Friday, February 16, 2018

IDEALISM AND ITS PAYOFF

IDEALISM AND ITS PAYOFF

For more great blogs as this one, go to Daniel’s blog site at:  www.Mannsword.blogspot.com

Why do young people pursue idealistic causes, often at great risk to themselves? They often answer that they are “combating injustice” or simply that “it’s the right thing to do.” However, I have several problems with their rationale:

1.    Most are moral relativists and don’t even believe in a concept of objective moral law or justice. This would mean that the cause of the alt-right is no more just that the cause of the alt-left. Instead, it’s all just a matter of perspective and personal feelings.

2.    Neither side acts justly in pursuit of their ideals. In fact, they are downright violent, even racist. They seek to punish others by virtue of their skin color or race. While claiming that they are trying to achieve justice, both sides seem to sell it out at every turn. While they claim to be patriotic, they betray the very core values that had once made this nation great. They will lie, threaten, and even kill to accomplish their goals.

3.    They seem to care nothing about the lessons of history and the great price any nation will pay for civil war.

In light of these problems, why are they so ready to risk civil war and death? I think it all comes down to the fact that we humans need to feel that we are significant and worthy. In The Significant Life, attorney George M. Weaver argues that our quest for self-importance governs our lives:

Individual humans are not concerned so much about the survival of the species as they are about their personal survival or significance. In order to push ourselves beyond our confining space-time limits, we as individuals try to set ourselves apart from the rest of humanity. It is unsettling to admit that one is average or ordinary – a routine person. (7)

Weaver documents this quest in many ways:

Salvador Dali once said, “The thought of not being recognized [is] unbearable”…Lady Gaga sings, “I live for the applause, applause, applause…the way that you cheer and scream for me.” She adds in another song, “yes we live for the Fame, Doin’ it for the Fame, Cuz we wanna live the life of the rich and famous.” (7)

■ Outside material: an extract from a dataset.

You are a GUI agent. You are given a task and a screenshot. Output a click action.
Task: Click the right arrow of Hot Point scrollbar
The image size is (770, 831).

Weaver even documented many instances where people committed crimes in order to achieve a sense of significance or notoriety:
In 2005 Joseph Stone torched a Pittsfield, Massachusetts apartment building… After setting the blaze, Stone rescued several tenants from the fire and was hailed as a hero. Under police questioning, Stone admitted, however, that he set the fire and rescued the tenants because, as summarized at trial by an assistant district attorney, he “wanted to be noticed, he wanted to be heard, he wanted to be known.” (44)

Evidently, this drive for significance is so powerful that it can overrule the moral dictates of conscience. One mass-murderer gunman explained in his suicide note, “I’m going to be f_____ famous.” (45)

This drive for significance can even override all other affections. On December 8, 1980, Mark David Chapman, a zealous fan of the Beatle, John Lennon, first obtained his idol’s autograph before gunning him down. He explained:

“I was an acute nobody. I had to usurp someone else’s importance, someone else’s success. I was ‘Mr. Nobody’ until I killed the biggest Somebody on earth.” At his 2006 parole hearing, he stated: “The result would be that I would be famous, the result would be that my life would change and I would receive a tremendous amount of attention, which I did receive… I was looking for reasons to vent all that anger and confusion and low self-esteem.” (47)

Weaver isn’t the only one who has taken note of this life-controlling human need to feel important. The late poet T.S. Elliot observed:

Half the harm that is done in this world is due to people who want to feel important. They don't mean to do harm-- but the harm does not interest them. Or they do not see it, or they justify it because they are absorbed in the endless struggle to think well of themselves.  

Idealism and the pursuit of feeling important can prove costly even when the idealist is seeking to do good. The noted Christian apologist, C.S. Lewis recognized the threat of idealism when untamed by wisdom and humility:

Of all tyrannies, a tyranny sincerely exercised for the good of its victims may be the most oppressive. It would be better to live under robber barons than under omnipotent moral busybodies. The robber baron's cruelty may sometimes sleep, his cupidity may at some point be satiated; but those who torment us for our own good will torment us without end for they do so with the approval of their own conscience.

When our underlying motivation is a matter of feeling good about ourselves, we tend to neglect wisdom and even a sincere caring for the ones we seek to help.

How then can we satisfy this pressing need for significance so that we can truly be idealistic? We need to satisfy it in another way besides self-aggrandizement, through an everlasting relationship with One who can love us unconditionally so that we can love others unconditionally. Jesus implored the multitudes:
       Come to me, all who labor and are heavy laden, and I will give you rest.  Take my yoke upon you, and learn from me, for I am gentle and lowly in heart, and you will find rest for your souls. For my yoke is easy, and my burden is light.” (Matthew 11:28-30)

We need rest for our troubled souls. As we grow confident of Christ’s love, the need to prove ourselves to both the world and even to ourselves diminishes.